I love old-fashioned advice that’s based on fact. You know that sensible stuff you hated being told as a child but which later in life you realised was not just well intentioned but was well thought out. That’s getting old for you. Once you can see the sense in things, it’s all downhill.
Such is the story about sweet corn being at its sweetest when just picked. As soon as the corn is cut from the plant, the sugar starts turning to starch, so the sooner you get it in the pot, the sweeter it’s going to be. New varieties of corn retain the sugar for a little longer before it’s converted to starch, but speed is still essential; no amount of care or gentle massaging is going to resurrect withered corn cobs. The best corn is grown near you and hasn’t had to travel far. Avoid buying corn stripped of the husk and silk because these keep the corn moist.
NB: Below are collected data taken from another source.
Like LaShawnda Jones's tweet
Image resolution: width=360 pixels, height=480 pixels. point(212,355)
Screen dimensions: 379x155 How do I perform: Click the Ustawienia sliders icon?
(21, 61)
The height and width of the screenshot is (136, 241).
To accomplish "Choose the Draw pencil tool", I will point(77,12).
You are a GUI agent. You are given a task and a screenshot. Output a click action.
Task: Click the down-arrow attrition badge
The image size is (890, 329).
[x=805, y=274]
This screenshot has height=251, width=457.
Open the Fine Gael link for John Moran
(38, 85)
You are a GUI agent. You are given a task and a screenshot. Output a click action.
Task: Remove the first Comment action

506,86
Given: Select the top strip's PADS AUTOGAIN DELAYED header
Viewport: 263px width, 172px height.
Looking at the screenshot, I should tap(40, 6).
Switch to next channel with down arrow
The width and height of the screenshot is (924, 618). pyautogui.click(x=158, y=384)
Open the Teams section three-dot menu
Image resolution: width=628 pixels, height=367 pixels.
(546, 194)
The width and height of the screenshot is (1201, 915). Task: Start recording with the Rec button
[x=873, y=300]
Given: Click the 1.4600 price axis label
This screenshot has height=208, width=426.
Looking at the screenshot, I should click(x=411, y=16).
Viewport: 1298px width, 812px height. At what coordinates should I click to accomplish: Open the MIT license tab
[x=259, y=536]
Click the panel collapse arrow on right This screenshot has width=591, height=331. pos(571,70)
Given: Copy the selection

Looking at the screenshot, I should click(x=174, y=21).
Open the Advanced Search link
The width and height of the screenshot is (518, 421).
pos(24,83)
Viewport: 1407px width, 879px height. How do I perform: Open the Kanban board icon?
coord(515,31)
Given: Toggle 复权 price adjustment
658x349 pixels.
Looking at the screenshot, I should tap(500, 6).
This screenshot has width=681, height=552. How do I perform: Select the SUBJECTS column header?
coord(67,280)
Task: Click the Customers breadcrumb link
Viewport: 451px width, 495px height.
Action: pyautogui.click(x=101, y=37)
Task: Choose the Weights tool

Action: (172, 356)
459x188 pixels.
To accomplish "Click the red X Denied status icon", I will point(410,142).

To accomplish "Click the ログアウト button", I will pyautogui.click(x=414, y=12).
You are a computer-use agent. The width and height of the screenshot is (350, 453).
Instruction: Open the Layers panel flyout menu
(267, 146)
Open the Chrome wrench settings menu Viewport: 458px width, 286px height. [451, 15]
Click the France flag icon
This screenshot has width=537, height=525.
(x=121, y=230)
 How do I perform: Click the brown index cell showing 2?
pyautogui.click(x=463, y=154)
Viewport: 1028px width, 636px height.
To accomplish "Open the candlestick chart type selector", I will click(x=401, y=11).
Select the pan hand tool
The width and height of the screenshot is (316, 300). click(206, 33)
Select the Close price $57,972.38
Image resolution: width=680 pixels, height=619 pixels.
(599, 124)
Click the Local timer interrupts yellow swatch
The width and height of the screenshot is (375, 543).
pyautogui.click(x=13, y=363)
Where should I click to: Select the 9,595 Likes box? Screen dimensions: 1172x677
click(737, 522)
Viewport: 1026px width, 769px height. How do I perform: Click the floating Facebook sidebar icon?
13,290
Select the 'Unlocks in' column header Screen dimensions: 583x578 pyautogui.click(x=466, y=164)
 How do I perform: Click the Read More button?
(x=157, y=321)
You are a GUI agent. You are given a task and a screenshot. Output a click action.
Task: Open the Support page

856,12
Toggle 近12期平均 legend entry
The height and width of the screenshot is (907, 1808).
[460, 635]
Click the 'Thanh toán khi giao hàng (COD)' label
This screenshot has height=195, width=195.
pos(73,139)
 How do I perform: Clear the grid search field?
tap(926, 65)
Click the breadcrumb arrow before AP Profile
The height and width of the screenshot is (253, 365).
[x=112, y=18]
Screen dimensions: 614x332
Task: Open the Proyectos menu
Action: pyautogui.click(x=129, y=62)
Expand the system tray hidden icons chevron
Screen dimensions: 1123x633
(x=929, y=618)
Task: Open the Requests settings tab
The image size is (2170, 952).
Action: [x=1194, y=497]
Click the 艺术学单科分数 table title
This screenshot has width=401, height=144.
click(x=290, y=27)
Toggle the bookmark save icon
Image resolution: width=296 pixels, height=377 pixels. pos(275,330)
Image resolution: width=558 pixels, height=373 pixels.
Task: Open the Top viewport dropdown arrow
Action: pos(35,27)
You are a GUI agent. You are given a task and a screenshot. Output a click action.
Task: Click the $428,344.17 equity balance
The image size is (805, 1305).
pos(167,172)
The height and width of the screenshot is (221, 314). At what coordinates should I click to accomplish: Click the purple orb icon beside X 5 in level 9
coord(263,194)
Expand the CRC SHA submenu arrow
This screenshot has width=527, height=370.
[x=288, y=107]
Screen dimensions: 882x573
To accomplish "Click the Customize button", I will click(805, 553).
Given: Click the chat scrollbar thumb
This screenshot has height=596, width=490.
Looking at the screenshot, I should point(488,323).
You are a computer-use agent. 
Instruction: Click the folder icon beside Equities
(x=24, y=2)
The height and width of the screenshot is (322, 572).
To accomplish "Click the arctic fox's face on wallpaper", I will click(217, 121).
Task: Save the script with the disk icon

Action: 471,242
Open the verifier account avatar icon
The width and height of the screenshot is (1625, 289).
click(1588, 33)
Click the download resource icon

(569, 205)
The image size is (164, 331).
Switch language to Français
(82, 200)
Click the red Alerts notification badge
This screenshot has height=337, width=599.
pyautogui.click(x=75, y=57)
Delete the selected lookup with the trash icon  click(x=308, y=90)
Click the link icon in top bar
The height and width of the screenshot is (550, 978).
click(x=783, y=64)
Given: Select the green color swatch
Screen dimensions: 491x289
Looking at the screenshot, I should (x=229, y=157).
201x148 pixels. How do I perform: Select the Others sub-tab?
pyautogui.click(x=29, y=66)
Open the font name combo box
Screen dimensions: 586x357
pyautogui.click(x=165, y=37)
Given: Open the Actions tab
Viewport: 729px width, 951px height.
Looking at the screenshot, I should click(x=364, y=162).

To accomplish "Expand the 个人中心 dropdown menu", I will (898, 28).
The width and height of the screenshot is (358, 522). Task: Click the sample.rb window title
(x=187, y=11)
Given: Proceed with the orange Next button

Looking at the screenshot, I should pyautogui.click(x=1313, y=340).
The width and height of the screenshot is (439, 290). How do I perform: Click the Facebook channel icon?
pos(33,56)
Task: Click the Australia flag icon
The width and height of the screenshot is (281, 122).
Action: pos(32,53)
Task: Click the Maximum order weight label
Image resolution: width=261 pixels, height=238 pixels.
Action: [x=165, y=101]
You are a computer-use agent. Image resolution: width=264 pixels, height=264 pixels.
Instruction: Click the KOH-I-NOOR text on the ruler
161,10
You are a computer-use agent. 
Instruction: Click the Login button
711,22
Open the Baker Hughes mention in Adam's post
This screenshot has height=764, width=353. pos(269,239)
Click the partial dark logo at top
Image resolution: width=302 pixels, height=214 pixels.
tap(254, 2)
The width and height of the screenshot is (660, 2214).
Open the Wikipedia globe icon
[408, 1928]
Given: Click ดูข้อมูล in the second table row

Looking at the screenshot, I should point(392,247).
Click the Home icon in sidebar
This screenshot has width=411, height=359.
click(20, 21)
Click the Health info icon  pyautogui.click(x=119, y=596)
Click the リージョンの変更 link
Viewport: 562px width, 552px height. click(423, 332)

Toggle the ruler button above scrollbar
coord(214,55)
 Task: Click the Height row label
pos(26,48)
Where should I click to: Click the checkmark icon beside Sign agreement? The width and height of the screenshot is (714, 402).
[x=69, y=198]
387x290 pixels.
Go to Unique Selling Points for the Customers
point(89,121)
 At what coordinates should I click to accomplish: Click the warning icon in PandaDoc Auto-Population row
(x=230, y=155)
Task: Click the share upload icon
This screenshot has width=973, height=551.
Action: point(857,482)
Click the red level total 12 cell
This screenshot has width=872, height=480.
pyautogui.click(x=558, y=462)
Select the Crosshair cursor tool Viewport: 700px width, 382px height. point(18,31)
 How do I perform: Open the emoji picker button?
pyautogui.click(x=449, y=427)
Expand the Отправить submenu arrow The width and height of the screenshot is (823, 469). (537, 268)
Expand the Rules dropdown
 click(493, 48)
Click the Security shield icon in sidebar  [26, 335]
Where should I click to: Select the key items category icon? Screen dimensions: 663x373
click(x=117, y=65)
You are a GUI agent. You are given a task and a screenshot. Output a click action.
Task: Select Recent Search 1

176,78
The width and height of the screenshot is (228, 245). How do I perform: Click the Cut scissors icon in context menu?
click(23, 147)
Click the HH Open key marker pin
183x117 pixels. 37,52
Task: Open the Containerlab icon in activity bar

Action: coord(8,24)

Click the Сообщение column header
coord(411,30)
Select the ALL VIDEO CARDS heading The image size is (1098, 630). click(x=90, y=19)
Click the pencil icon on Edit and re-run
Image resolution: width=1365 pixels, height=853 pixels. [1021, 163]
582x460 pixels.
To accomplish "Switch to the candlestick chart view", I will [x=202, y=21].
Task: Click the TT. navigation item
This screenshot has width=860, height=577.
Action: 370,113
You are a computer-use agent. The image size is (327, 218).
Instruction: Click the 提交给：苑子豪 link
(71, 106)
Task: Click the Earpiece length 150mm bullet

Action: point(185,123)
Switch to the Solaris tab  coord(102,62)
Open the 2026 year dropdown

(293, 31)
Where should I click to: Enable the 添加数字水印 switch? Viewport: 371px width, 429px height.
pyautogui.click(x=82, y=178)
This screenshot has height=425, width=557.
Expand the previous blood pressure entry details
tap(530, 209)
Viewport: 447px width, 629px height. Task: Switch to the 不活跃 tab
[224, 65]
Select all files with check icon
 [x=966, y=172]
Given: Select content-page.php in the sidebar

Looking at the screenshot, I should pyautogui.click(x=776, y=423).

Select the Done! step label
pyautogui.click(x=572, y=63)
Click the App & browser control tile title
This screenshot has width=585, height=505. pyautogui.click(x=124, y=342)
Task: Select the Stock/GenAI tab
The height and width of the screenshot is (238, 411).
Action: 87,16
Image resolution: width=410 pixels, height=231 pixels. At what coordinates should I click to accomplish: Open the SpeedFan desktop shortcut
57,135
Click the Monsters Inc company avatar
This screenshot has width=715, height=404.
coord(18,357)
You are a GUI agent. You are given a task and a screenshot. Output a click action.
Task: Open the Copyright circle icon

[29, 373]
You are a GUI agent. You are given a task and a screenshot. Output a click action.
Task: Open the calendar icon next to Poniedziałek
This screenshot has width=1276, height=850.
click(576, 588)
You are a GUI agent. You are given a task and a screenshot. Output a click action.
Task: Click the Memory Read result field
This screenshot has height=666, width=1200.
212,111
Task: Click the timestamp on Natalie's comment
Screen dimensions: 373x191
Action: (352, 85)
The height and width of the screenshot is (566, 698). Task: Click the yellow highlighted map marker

I recently read a piece on corn that I wrote 13 years ago, and that is, ‘If the butter thing worries you (a little bit of butter is never enough, is it?), try it drizzled with a fruity extra virgin olive oil – my ten-year-old daughter highly recommends it like this.’ I know it is 13 years since I wrote that as Ilaria is now 23. It was quite out-there at the time to dress corn with oil instead of butter, living as we do in a primary dairy-producing country, but she started her butter aversion quite young. You may be sceptical, because sweet corn and butter is a much-loved combination, but there’s something about the contrast of just-pressed extra virgin olive oil bursting with youthful exuberance. With its aromas of freshly-cut grass, fruity olivey-ness and peppery bite it shakes up the smug creamy nuttiness of corn and its hay-like aroma, makes it bolder, gutsier, more lipsmacking delicious. A smattering of chopped coriander, or even parsley or snipped chives, exaggerates the match even more. Then there is tarragon. Now, who in their right mind would have thought? … Until I tasted corn with tarragon I was none the wiser. But of course tarragon loves fat, just like corn, so they happily cosy up together.
Fresh corn is good for us, too. It’s a high carb food, with good quantities of vitamins A and B, and some C. It contains potassium, moderate amounts of protein and hardly any fat, but as we know, it tastes so much better slathered in butter, or doused in freshly pressed olive oil. It also works a treat with avocado oil, and makes a mean salad as such spruced with lime juice, sea salt, fresh diced avocado, and any of the herbs mentioned, or basil. Kernels shaved off fresh raw cobs and simmered in a knob of butter and a good jot of single cream for several minutes, then flavoured with tarragon, is mighty fine served on toasted English muffins and garnished with crisp rashers of fried bacon, or as a hot vegetable alongside a French roast chicken.
To cook cobs in their husks, remove the silks first. Pull down the husks leaf by leaf, remove silks, then rewrap cobs carefully; tie with string if necessary. Soak sweet corn in cold water for 15–30 minutes. Cook over hot coals for 15–30 minutes, turning often. The corn will steam and become tender. The moisture prevents burning but once the water has evaporated, the sugars will caramelise and develop a rich, sweet flavour. If you don’t have hot coals at your disposal, cook the sweet corn on a preheated, lightly oiled barbecue hot plate over medium heat. Splash the corn with cold water from time to time to create steam, and turn the cobs every few minutes. If the barbecue has a lid cook mostly with the lid down. Either way will take 25-35 minutes. Remove string and husks and sprinkle corn with salt and serve with butter or extra virgin olive oil.
While most of us enjoy eating corn on the cob, some people prefer it off the cob. That’s easily done; simply slice the cooked kernels off the cob with a sharp knife. Eat the kernels hot with dabs of melting butter and loads of salt and pepper or stuff them into generously buttered bread rolls; the warmth of the kernels melts the butter. Gorgeous. Bacon and avocado make it even better.
Yep, I better stop – this is turning into a love story to corn. I’ve got to get out more often obviously!